**Input material**
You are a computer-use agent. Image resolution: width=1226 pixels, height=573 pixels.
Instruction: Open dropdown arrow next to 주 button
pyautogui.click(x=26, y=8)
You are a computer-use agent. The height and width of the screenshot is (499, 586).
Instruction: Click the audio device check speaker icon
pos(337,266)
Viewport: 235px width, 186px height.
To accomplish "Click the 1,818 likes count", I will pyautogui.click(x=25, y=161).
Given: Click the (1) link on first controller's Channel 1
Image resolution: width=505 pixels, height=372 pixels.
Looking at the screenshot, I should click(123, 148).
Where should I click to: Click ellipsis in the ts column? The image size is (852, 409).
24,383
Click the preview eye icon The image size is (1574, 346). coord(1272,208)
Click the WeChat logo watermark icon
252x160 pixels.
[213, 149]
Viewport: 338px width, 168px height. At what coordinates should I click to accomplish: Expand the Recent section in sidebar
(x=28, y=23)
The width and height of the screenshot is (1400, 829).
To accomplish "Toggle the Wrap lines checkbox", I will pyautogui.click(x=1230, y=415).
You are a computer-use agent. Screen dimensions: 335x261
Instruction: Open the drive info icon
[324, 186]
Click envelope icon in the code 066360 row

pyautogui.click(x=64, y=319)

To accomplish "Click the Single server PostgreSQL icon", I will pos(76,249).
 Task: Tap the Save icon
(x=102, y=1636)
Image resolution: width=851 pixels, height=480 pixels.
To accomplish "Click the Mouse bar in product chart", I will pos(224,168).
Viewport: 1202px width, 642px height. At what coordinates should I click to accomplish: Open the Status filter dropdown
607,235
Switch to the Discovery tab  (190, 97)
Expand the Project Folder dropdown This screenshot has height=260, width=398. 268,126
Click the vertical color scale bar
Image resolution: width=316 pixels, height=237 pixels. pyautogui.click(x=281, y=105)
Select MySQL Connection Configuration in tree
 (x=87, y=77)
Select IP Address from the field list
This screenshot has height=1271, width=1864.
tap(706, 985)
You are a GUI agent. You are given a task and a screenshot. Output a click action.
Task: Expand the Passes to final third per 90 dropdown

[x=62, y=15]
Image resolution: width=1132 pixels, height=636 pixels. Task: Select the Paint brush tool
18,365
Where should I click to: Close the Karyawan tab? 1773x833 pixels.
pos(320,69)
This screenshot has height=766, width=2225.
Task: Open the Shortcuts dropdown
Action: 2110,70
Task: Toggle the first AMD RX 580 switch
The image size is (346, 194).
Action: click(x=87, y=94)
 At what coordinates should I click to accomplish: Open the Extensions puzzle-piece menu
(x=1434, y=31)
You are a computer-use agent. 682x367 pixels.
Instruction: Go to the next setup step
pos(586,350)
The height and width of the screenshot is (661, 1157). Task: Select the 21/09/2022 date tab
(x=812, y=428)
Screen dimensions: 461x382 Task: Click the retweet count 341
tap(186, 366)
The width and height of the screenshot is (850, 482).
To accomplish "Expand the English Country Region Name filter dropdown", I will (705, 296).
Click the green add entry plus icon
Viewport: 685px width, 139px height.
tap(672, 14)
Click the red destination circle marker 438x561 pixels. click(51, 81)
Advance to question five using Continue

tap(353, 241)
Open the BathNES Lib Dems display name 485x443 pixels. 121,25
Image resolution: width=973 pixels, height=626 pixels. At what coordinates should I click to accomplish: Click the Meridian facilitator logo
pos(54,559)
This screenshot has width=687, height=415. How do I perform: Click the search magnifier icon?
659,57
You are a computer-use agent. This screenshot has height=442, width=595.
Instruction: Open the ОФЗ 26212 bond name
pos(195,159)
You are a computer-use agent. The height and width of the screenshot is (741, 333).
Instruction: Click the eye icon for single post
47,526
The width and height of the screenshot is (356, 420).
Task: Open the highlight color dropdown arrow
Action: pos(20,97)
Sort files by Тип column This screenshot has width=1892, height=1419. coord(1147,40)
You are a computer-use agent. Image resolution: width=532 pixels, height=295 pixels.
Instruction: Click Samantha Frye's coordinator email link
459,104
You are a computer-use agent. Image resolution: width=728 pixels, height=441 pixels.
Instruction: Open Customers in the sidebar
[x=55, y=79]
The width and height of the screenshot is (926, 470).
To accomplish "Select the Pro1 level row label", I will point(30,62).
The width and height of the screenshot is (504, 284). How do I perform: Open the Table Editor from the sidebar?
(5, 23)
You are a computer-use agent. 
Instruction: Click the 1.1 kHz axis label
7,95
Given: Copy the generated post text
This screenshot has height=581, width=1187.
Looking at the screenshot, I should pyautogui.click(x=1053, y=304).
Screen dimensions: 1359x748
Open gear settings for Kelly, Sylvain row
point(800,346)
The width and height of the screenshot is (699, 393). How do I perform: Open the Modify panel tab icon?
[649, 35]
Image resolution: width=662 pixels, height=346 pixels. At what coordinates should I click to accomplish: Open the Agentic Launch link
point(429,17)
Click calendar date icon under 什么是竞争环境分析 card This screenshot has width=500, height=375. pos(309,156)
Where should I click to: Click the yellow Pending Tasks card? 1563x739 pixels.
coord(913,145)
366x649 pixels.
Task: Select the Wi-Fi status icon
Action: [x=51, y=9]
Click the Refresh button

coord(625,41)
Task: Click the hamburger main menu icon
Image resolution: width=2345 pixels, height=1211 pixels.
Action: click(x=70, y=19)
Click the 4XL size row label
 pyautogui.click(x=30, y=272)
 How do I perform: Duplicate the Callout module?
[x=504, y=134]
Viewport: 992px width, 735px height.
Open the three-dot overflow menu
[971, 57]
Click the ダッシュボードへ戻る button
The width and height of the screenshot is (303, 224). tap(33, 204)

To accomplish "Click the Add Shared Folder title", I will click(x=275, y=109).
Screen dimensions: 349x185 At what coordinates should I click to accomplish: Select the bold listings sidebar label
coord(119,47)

**Task details**
How many lines of the listing above contain the word "date"? Reply with the number alone.

**Answer to the exercise**
2